Kam Lal hasn’t yet gone to a Predators NHL hockey game yet, but the startup founder in town for Nashville’s Project Music Accelerator says he’ll catch one soon.
“Our Innovation Center is not too far from Bridgestone Arena and we’re constantly coming out around 11:00 at night, seeing all the fans going out,” said Lal. “Being here makes me want to go.”
However, this Montrealer isn’t in Nashville to see an NHL hockey game. He’s there to lead his music production startup, called Notetracks, to stardom. After applying to Project Music last year, he was accepted into the three-month program based out of the Nashville Entrepreneur Center, in Tennessee’s capital city.

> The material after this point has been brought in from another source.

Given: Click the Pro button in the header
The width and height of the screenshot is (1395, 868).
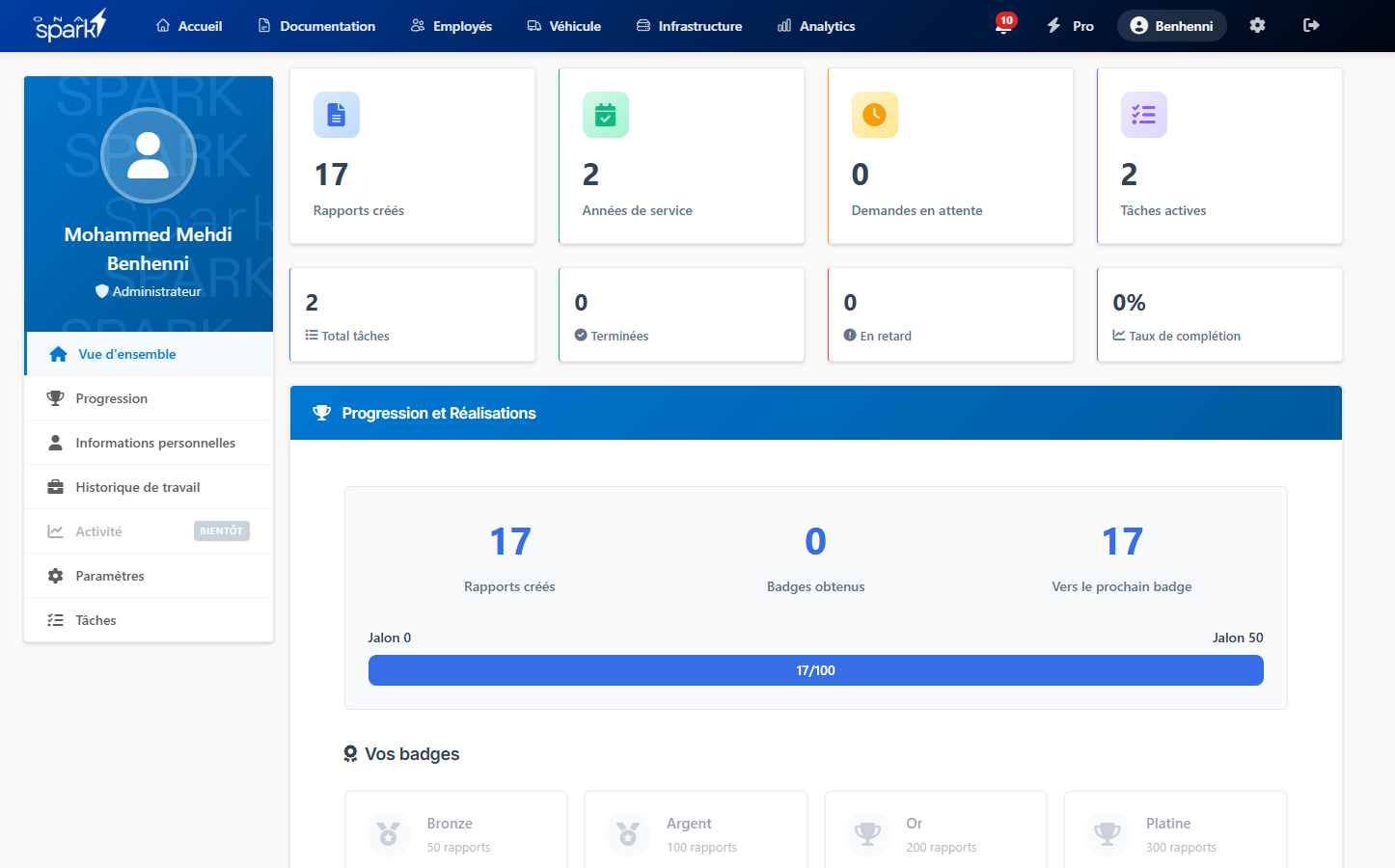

Notetracks is the lone Canuck team in the cohort, with three from Nashville and one each from San Diego, Miami Beach, Chicago and Kiev, Ukraine. The program has some pretty big name sponsors and investors, including Google, the Country Music Association (CMA), Warner Music Nashville, Universal, Sony/ATV and more.
Notetracks is an innovative platform to review, take notes and collaborate with music and audio. Lal says it’s a workflow and productivity tool for music producers and their collaborators, aiming to eliminate the pain point of multiple creators using multiple tools to create a song. It costs US $9.99 to buy, and the team is currently working on its second version.
The idea primarily stems from Lal’s upbringing as a musician, DJ and music producer. He experienced the frustration of producing a track, which would often involve emailing with several different collaborators and the use of Google Docs, EverNote and more. Why couldn’t the track be produced in an all-encompassing solution, where every collaborator could communicate and work in one place?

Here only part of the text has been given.